In addition to @DavidSmith's answer, some more formal terminology follows:
Generalized linear models invoke a mean-variance relationship as a consequence of the link function. There are no residuals in a GLM because the variance is just a function of the mean. So when we write a GLM it is of the form:
$$g(E[Y|X]) = \beta X$$
Where $g$ is a link function, the terms $\beta X$ are the linear predictors $\nu$ and the transformed values $g^{-1}(\beta X)$ are the fitted values. In general, the case is that $E[Y] = g^{-1}(\beta X)$ implies $var(Y) = \frac{\partial}{\partial \beta} g^{-1}(\beta X)$. For instance, with logistic regression, the inverse logit link $g^{-1}(x) = \log(\frac{X}{1-X})$ has $g^{ \prime -1}(X) = \log(\frac{1}{1-X}) = g^{-1}(X)(1-g^{-1}(X))$ with the second expression easily recognized as the binomial variance.
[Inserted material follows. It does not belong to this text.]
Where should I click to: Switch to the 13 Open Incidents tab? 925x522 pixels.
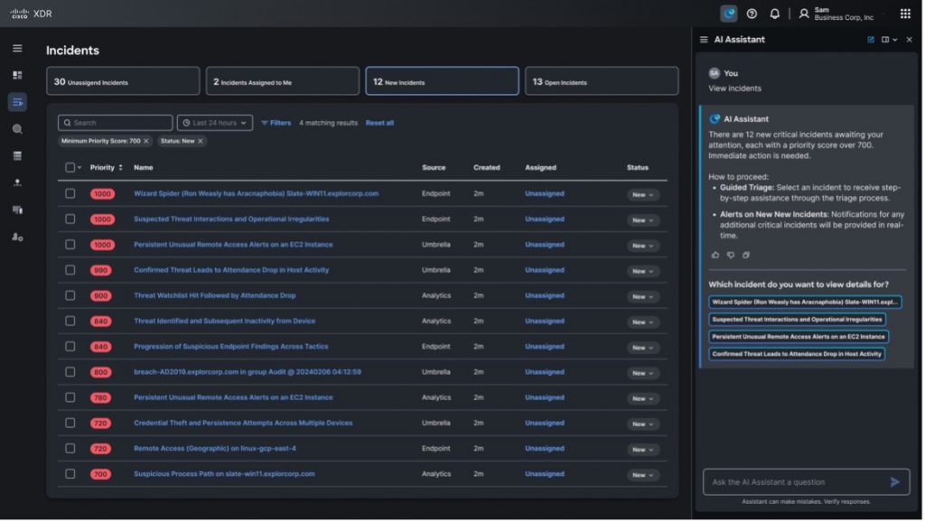point(601,81)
When you write out the estimating equations for common probability models, like binomial, poisson, or exponential, you actually observe that the information (or variance) depends on the mean and nothing else. These one parameter models, as the name suggests, use only one parameter (like a log odds or log relative rate) to relate the expected outcome to a linear combination of predictors and a corresponding link function. The influence function (gradient or derivative) of the link relates the mean to the variance.
Gaussian probability models differ from binomial (logistic) models in that they are 2 parameter models including a dispersion term (sigma, or the residual variance). A Gaussian model is also different from other 2 parameter models (like negative binomial or Gamma) because you can write the residual variance as a separate term in a model.
Basically the ordinary least squares with normal, independent error is the only case I know of where we can actually write: $y = \beta X + \epsilon$ meaningfully.
The bigger question of how you relate expected outcomes to observed outcomes is complicated. In a normal model, this is a simple difference of expected and observed to obtain a residual. In GLMs, the variance is heteroscedastic because the mean changes as a function of $X$, so you can standardize each residual by dividing by the expected standard error to obtain Pearsonized residuals.